Function Documentation

◆ tag_invoke() [1/3]

template<class T, Layout LA, Layout LB>
T clustering::math::distance::tag_invoke ( const detail::PointwiseSqFn & ,
CosineTag ,
const NDArray< T, 1, LA > & a,
const NDArray< T, 1, LB > & b )
noexcept

Cosine distance between two rank-1 NDArrays.

Default overload of pointwiseSq for CosineTag. Computes 1 - dot(a,b) / (||a||*||b||) with a single head-to-tail pass that accumulates the dot product and both squared norms; the combined sqrt on na*nb keeps the arithmetic to one square root per call. A zero-norm operand makes the cosine undefined: by convention this returns T{1} (maximum dissimilarity), picked so neighbor-search code paths see a large but finite distance instead of NaN.

Template Parameters
TElement type; float or double per the NDArray invariant.
LALayout tag of a.
LBLayout tag of b.
Parameters
aLeft-hand operand; must have the same length as b.
bRight-hand operand.
Returns
Cosine distance as a T in [0, 2], or T{1} when either operand has zero norm.

Definition at line 165 of file distance.h.

◆ tag_invoke() [2/3]

template<class T, Layout LA, Layout LB>
T clustering::math::distance::tag_invoke ( const detail::PointwiseSqFn & ,
ManhattanTag ,
const NDArray< T, 1, LA > & a,
const NDArray< T, 1, LB > & b )
noexcept

Manhattan (L1) distance between two rank-1 NDArrays.

Default overload of pointwiseSq for ManhattanTag. Sums |a(i) - b(i)| head-to-tail; the summation order is deterministic for equal inputs regardless of layout. A zero-length operand returns T{0} without indexing storage. The absolute value is selected via a ternary on the signed difference, which avoids the std::abs / abs overload-set ambiguity and stays noexcept for the T in {float, double} substrate.

Template Parameters
TElement type; float or double per the NDArray invariant.
LALayout tag of a.
LBLayout tag of b.
Parameters
aLeft-hand operand; must have the same length as b.
bRight-hand operand.
Returns
Sum of absolute differences as a T.

Definition at line 135 of file distance.h.

◆ tag_invoke() [3/3]

template<class T, Layout LA, Layout LB>
T clustering::math::distance::tag_invoke ( const detail::PointwiseSqFn & ,
SqEuclideanTag ,
const NDArray< T, 1, LA > & a,
const NDArray< T, 1, LB > & b )
noexcept

Squared Euclidean distance between two rank-1 NDArrays.

Default overload of pointwiseSq for SqEuclideanTag.

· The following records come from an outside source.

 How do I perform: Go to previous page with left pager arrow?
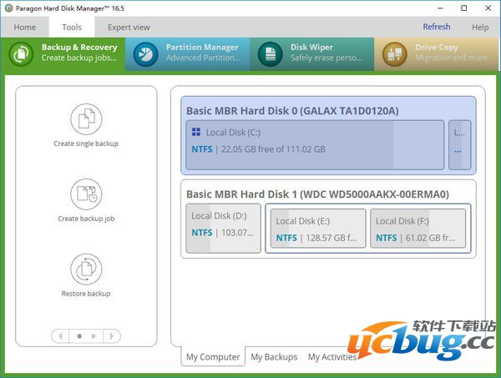(60, 335)
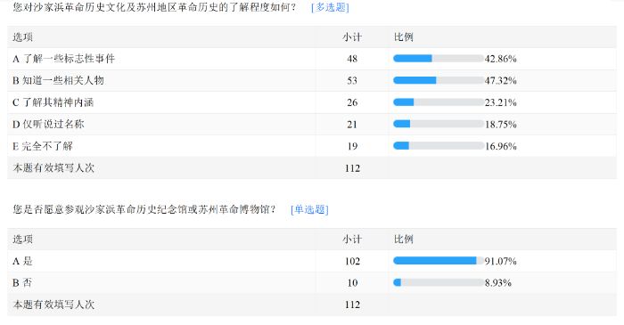Select row B 知道一些相关人物
624x325 pixels.
pos(312,81)
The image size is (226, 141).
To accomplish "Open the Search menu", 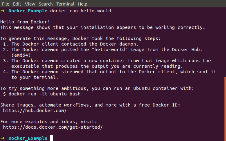I will tap(46, 4).
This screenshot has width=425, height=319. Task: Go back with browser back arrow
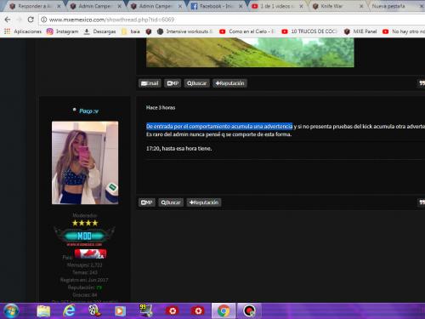[8, 20]
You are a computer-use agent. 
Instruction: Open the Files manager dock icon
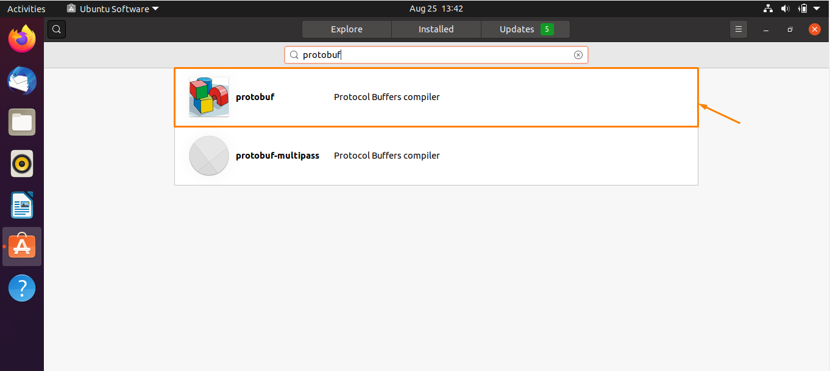point(22,122)
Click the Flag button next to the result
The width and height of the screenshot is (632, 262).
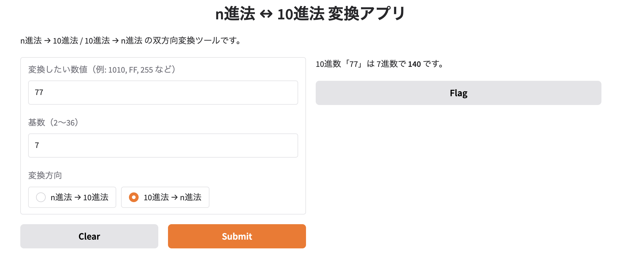pos(458,93)
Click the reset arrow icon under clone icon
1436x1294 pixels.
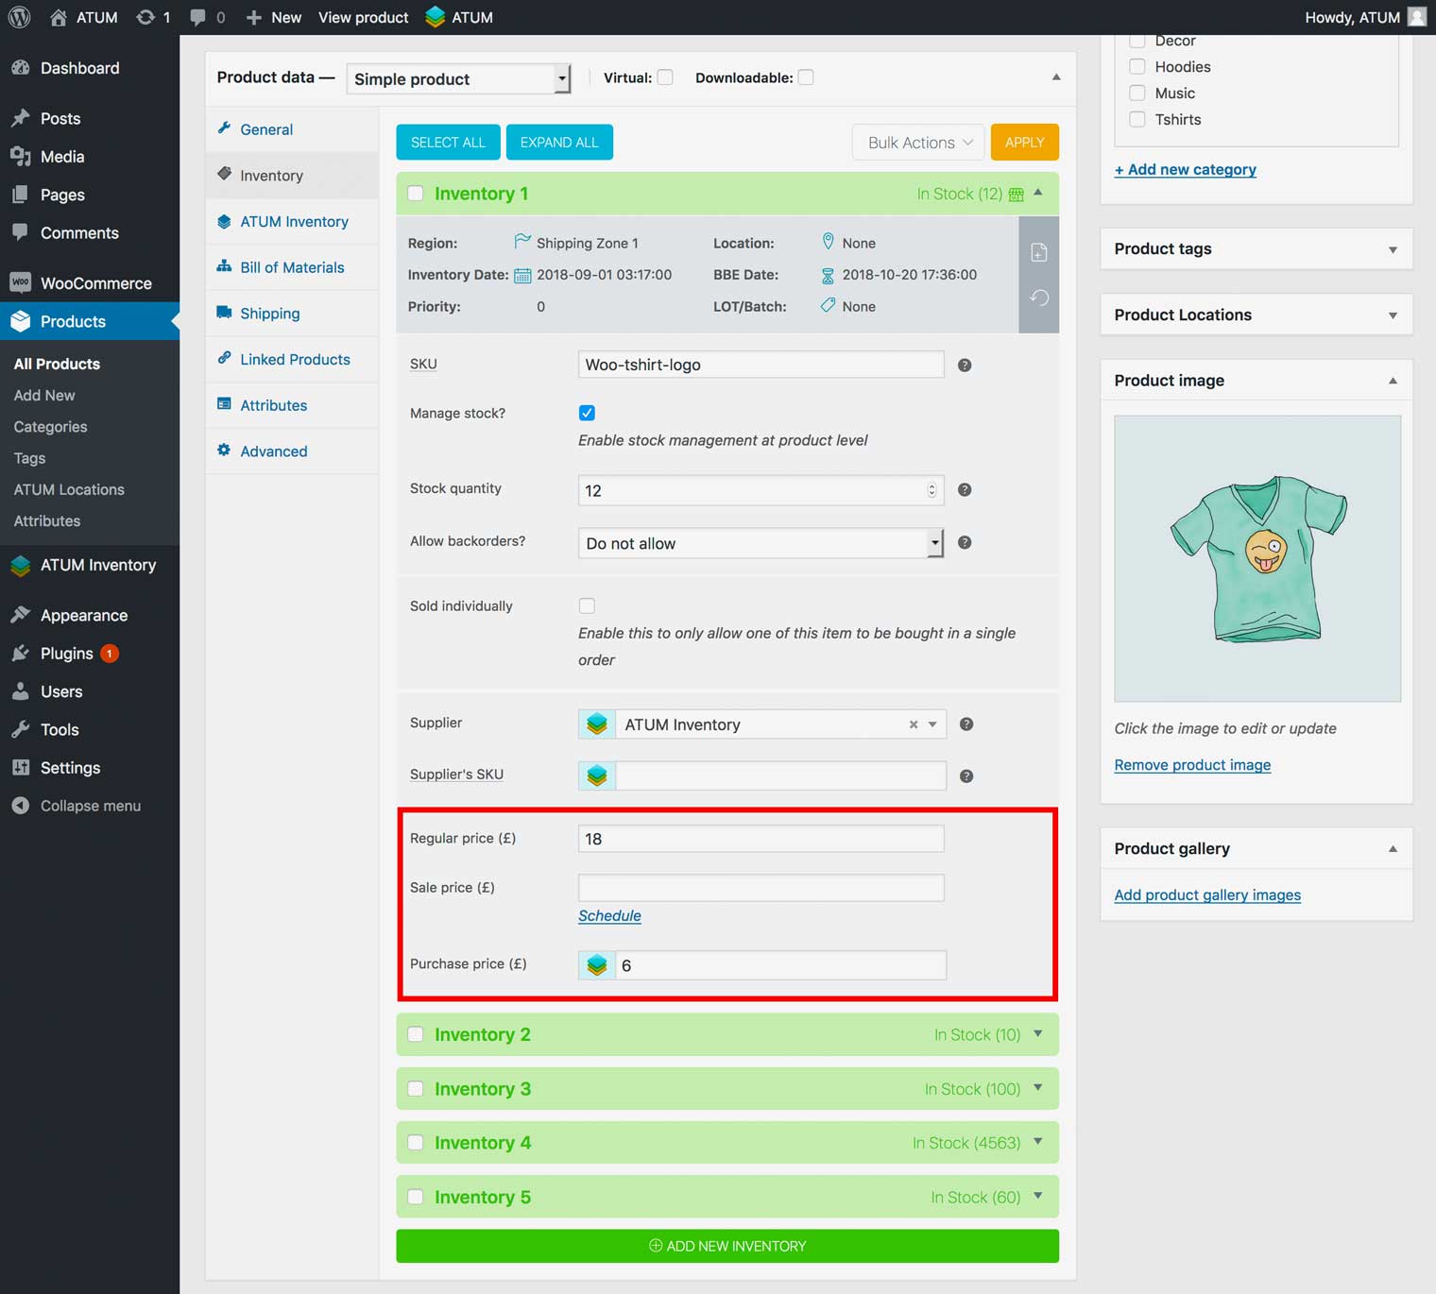coord(1038,298)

Sums (a(i) - b(i))^2 from i = 0 head-to-tail; the summation order matches the scalar kd-tree path and is deterministic for equal inputs regardless of layout. A zero-length operand returns T{0} without indexing storage.

When CLUSTERING_USE_AVX2 is defined, T is float, n is at least 8, and both operands are 32-byte aligned, dispatches to detail::sqEuclideanAvx2F32. The 8-lane gate mirrors index/kdtree.h: below 8 dims the horizontal-sum epilogue is pure tax. The alignment check guards against unaligned Borrowed / strided views reaching _mm256_load_ps, which is undefined behavior on misaligned inputs.

Template Parameters
TElement type; float or double per the NDArray invariant.
LALayout tag of a.
LBLayout tag of b.
Parameters
aLeft-hand operand; must have the same length as b.
bRight-hand operand.
Returns
Sum of squared differences as a T.

Definition at line 92 of file distance.h.

Variable Documentation

◆ pointwiseSq

detail::PointwiseSqFn clustering::math::distance::pointwiseSq {}
inlineconstexpr

Customization-point object for pairwise squared distances between two rank-1 arrays.

pointwiseSq(tag, a, b) dispatches through an unqualified tag_invoke lookup, so the metric implementation travels with the tag's namespace. Users extend by defining a tag_invoke overload taking the CPO and their own tag; library-provided overloads live in clustering::math::distance and are found via ADL on the tag parameter.

The return type and noexcept qualification are inherited from the selected overload; the existing squared-Euclidean fast path in the kd-tree is noexcept, and the default overload below preserves that guarantee.

Definition at line 68 of file distance.h.